The work includes quotations from Andrei Zhdanov's speech at the Conference of the Musicians at the Central Committee of the all-Union Party in Moscow in January 1948. The libretto also incorporates Dmitri Shepilov's speech at the Second Congress of Composers in 1957, in which he mispronounces the name of the composer Nikolai Rimsky-Korsakov (KorSAkov). In regard to music, there are references to the traditional Georgian folk song "Suliko", Joseph Stalin's favourite song, and the popular Russian folk tunes “Kalinka” and “Kamarinskaya”. It also contains musical excerpts from Tikhon Chrennikov's film music True friends and Robert Planquette's operetta Les cloches de Corneville. In addition, the note sequence DE♭CB, the composer's own monogram based on German note names (D–S–C–H), occurs once in the cantata in a different key.[3]

Antiformalist Rayok was not performed publicly during the composer's lifetime. Nonetheless, Shostakovich planned to publish the work in the early 1960s and had intended Opus No. 114 for it. Particularly, the premiere of Symphony No. 13 “Babi Yar” (1962), which had provoked enormous disapproval among the Soviet leadership of the Communist Party (the symphony's song text denounces the Soviet anti-Semitism of the time), was probably the main reason why Shostakovich had not considered publishing his satirical cantata.[4] Antiformalist Rayok was premiered 14 years after the composer's death in 1989.[5]

  1. ^ Dmitri Shostakovich (PDF).
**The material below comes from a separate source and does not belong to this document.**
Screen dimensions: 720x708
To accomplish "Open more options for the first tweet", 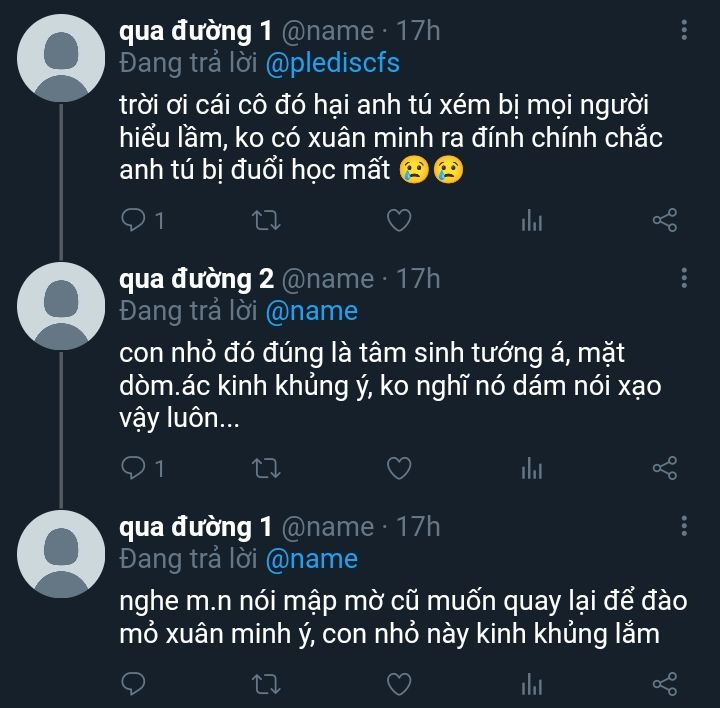I will pyautogui.click(x=685, y=30).
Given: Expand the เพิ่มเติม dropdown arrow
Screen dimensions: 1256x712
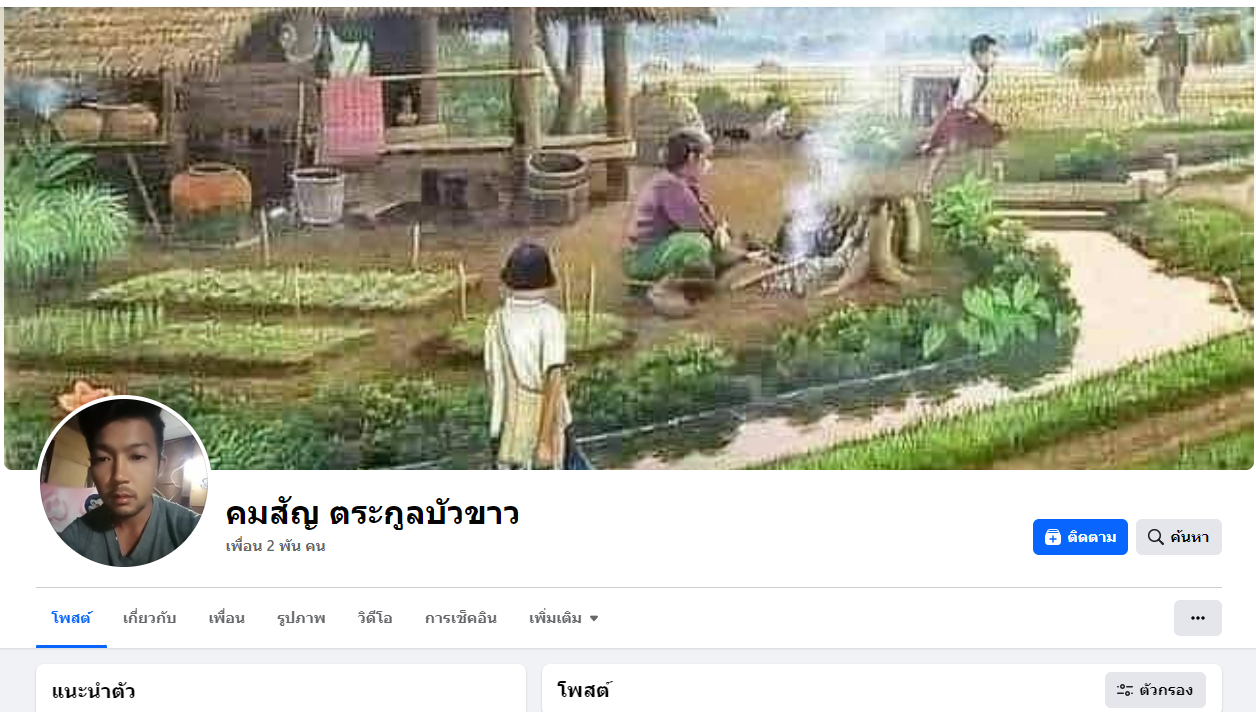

Hamburg: Sikorski Musikverlage Hamburg. 2011. p. 139. Archived (PDF) from the original on 2 August 2020. Retrieved 3 November 2022.
  2. ^ Hulme, Derek C. (2010). Dmitri Shostakovich: The First Hundred Years and Beyond. Scarecrow Press. pp. 527–529. ISBN 9780810872646.
  3. ^ MacDonald, Calum (6 September 1990). "The Antiformalist "Rayok" - Learners Start Here!". Tempo. 173 (Jun., 1990): 23–30. doi:10.1017/S0040298200019094. JSTOR 946396. S2CID 144845644 – via JSTOR.
  4. ^ Yakubov, Manshir (2000). Shostakovich's Anti-Formalist Rayok. A history of the Work's Composition and its Musical and Literary Sources, in: Shostakovich in Context. Oxford University Press: Rosamund Barett. pp. 135–157.
  5. ^ Sikorski (2011). Dmitri Shostakovich (PDF). Hamburg: Sikorski Musikverlage Hamburg. p. 139. Archived (PDF) from the original on 2 August 2020. Retrieved 19 May 2022.